8-K

BrightSpire Capital, Inc. (BRSP)

8-K 2026-04-01 For: 2026-03-30
View Original
Added on April 09, 2026

UNITED STATES SECURITIES AND EXCHANGE COMMISSION

Washington, D.C. 20549 `

FORM 8-K

CURRENT REPORT

Pursuant to Section 13 or 15(d) of the Securities Exchange Act of 1934

Date of Report (Date of earliest event reported): March 30, 2026

BrightSpire Capital, Inc.

(Exact name of registrant as specified in its charter)

Maryland 001-38377 38-4046290
(State or other jurisdiction (Commission (IRS Employer
of incorporation) File Number) Identification No.)

590 Madison Avenue, 33rd Floor

New York, NY 10022

(Address of Principal Executive Offices, Including Zip Code)

Registrant’s telephone number, including area code: (212) 547-2631

Not Applicable

(Former name or former address, if changed since last report)

Check the appropriate box below if the Form 8-K filing is intended to simultaneously satisfy the filing obligation of the registrant under any of the following provisions:

☐             Written communications pursuant to Rule 425 under the Securities Act (17 CFR 230.425)

☐             Soliciting material pursuant to Rule l4a-12 under the Exchange Act (17 CFR 240.14a-12)

☐             Pre-commencement communications pursuant to Rule 14d-2(b) under the Exchange Act (17 CFR 240.14d-2(b))

☐             Pre-commencement communications pursuant to Rule 13e-4(c) under the Exchange Act (17 CFR 240.13e-4(c))

Securities registered pursuant to Section 12(b) of the Act:

Title of each class Trading Symbol(s) Name of each exchange on which registered
Class A common stock, par value $0.01 per share BRSP New York Stock Exchange

Indicate by check mark whether the registrant is an emerging growth company as defined in Rule 405 of the Securities Act of 1933 (§230.405 of this chapter) or Rule 12b-2 of the Securities Exchange Act of 1934 (§240.12b-2 of this chapter).

Emerging growth company ☐

If an emerging growth company, indicate by check mark if the registrant has elected not to use the extended transition period for complying with any new or revised financial accounting standards provided pursuant to Section 13(a) of the Exchange Act. ☐

Item 5.02(b). Departure of Directors or Certain Officers; Election of Directors; Appointment of Certain Officers; Compensatory Arrangements of Certain Officers.
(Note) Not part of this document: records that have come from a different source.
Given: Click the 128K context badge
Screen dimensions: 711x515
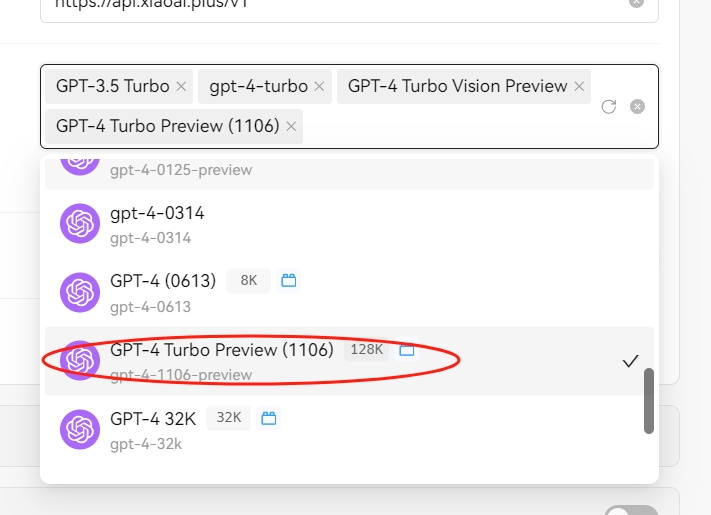Looking at the screenshot, I should (x=366, y=350).
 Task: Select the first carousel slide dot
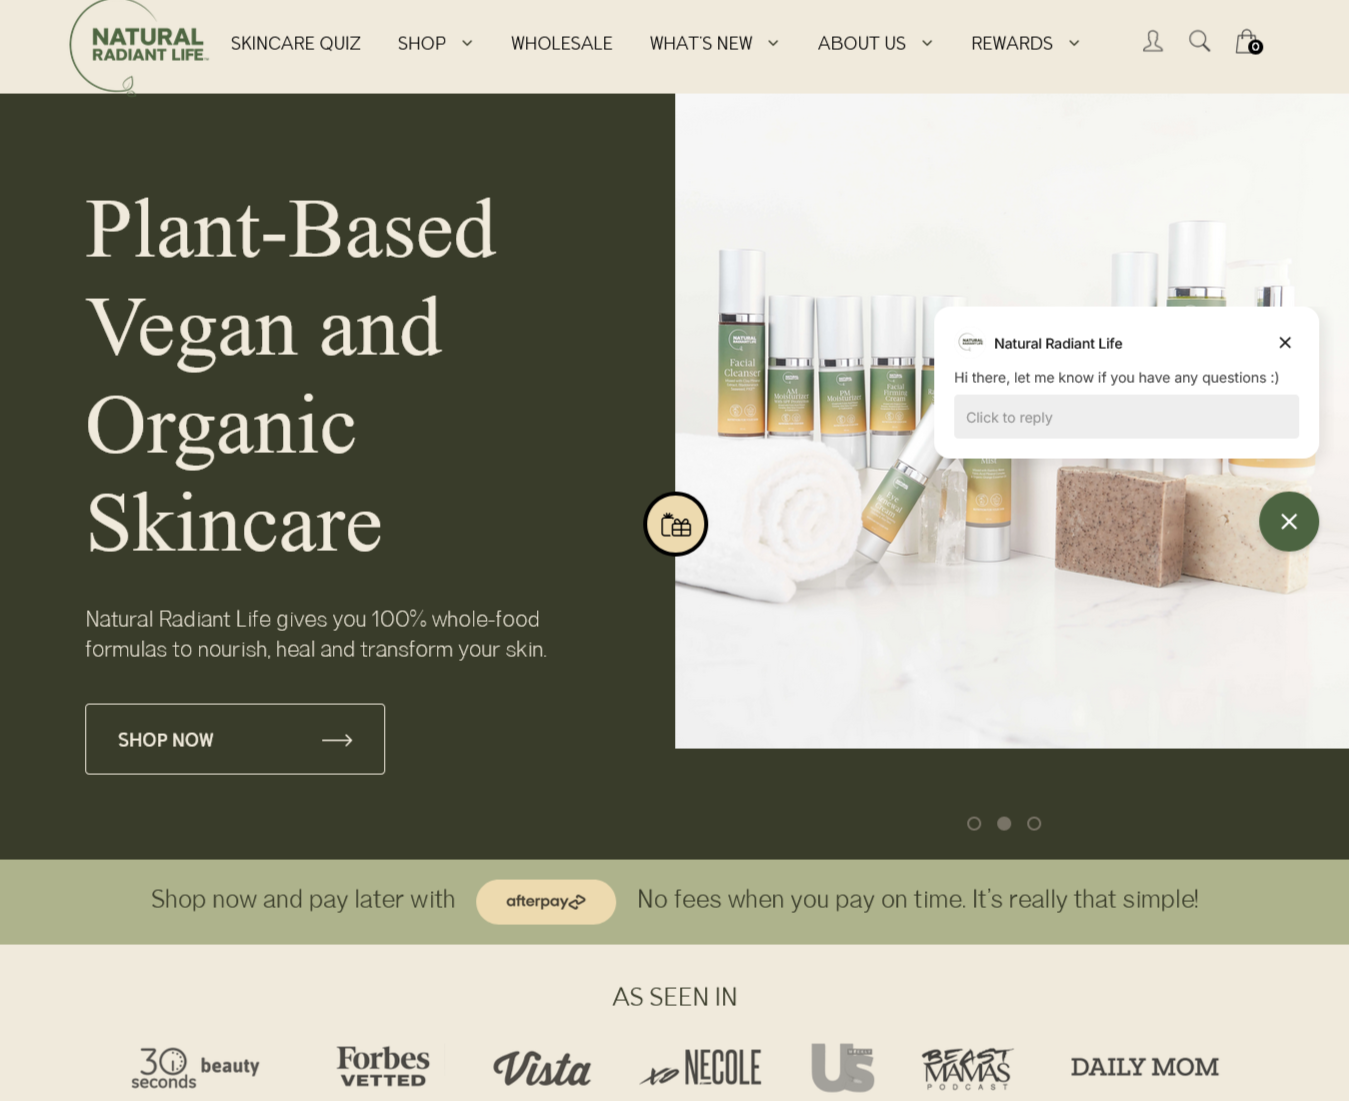pyautogui.click(x=974, y=823)
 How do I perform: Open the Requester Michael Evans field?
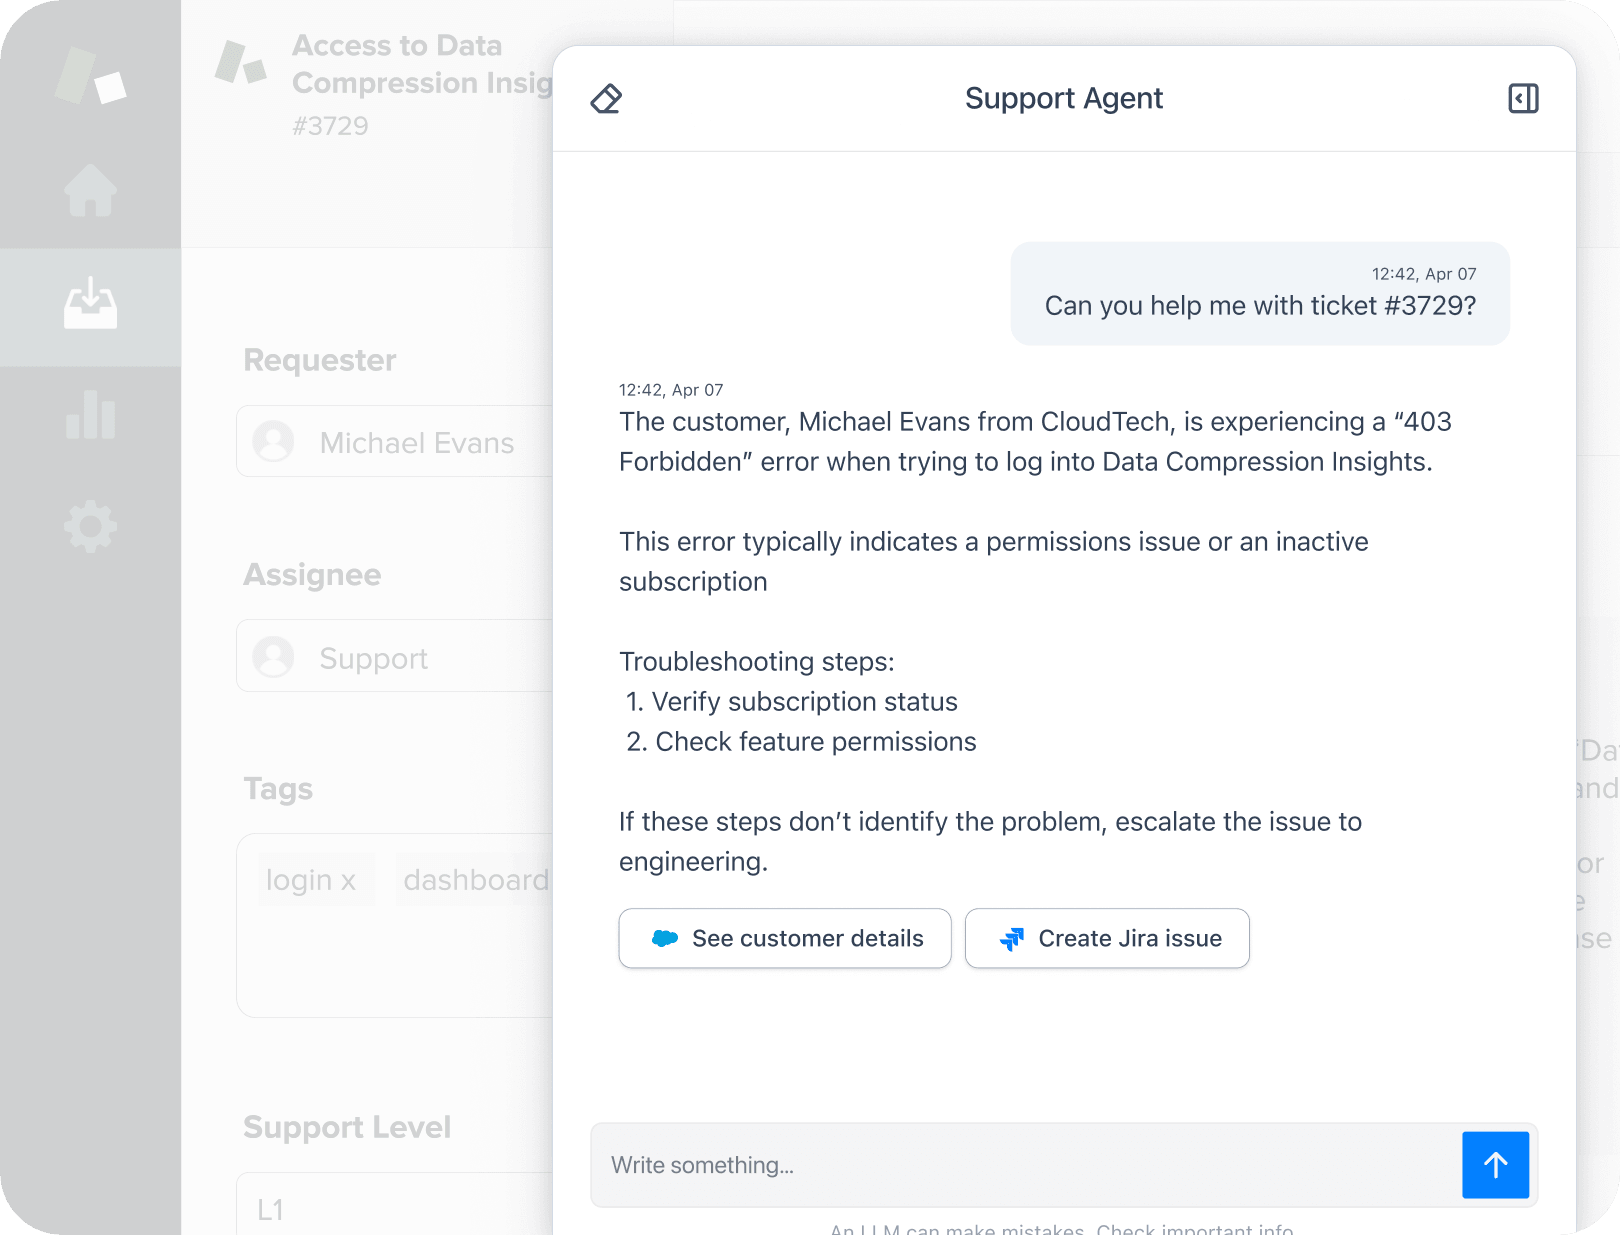coord(400,442)

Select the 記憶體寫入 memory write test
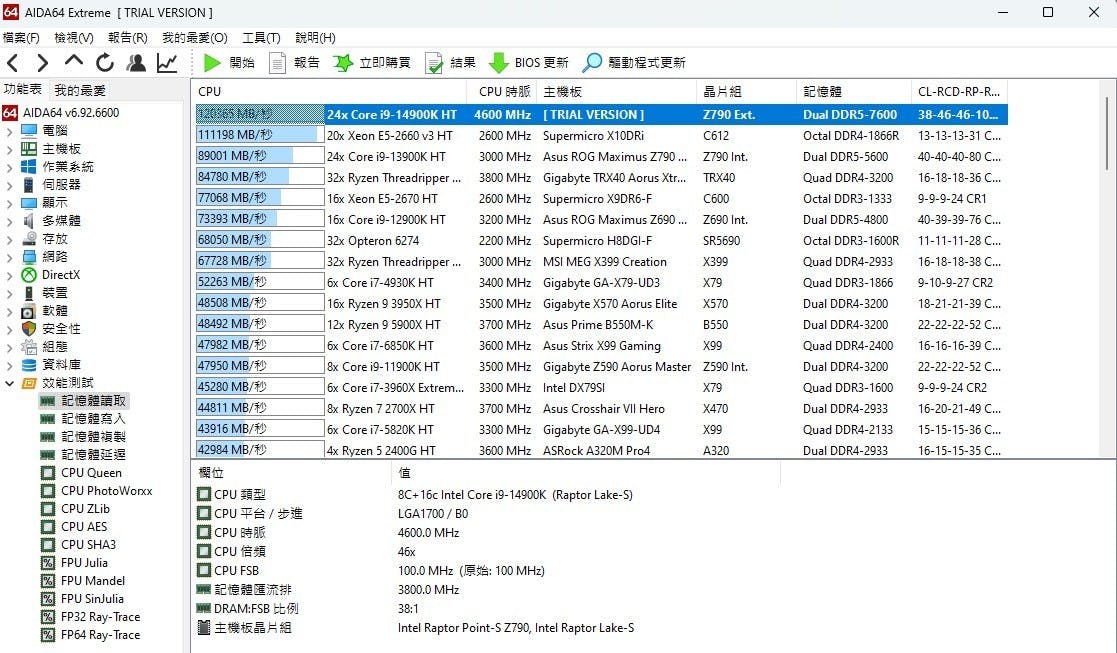93,419
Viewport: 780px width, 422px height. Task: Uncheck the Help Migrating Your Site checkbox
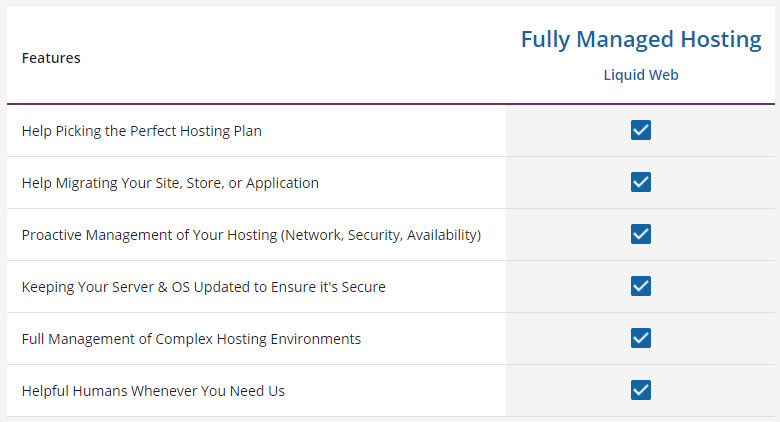pos(641,182)
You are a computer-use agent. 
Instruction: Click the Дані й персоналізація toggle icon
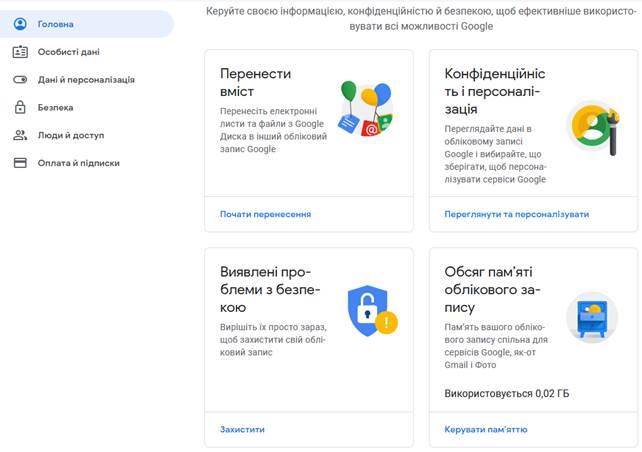(x=20, y=80)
On March 30, 2026, John Westerfield, a member of the Board of Directors (the “Board”) of BrightSpire Capital, Inc. (the “Company”) informed the Board that he will retire from and not stand for re-election to the Board as of the Company’s 2026 Annual Meeting on May 13, 2026, to focus on other professional endeavors. Mr. Westerfield’s retirement is not due to any disagreement on any matters related to the Company’s operations, policies or practices.

SIGNATURE

Pursuant to the requirements of the Securities Exchange Act of 1934, the registrant has duly caused this report to be signed on its behalf by the undersigned hereunto duly authorized.

Date: April 1, 2026 BRIGHTSPIRE CAPITAL, INC.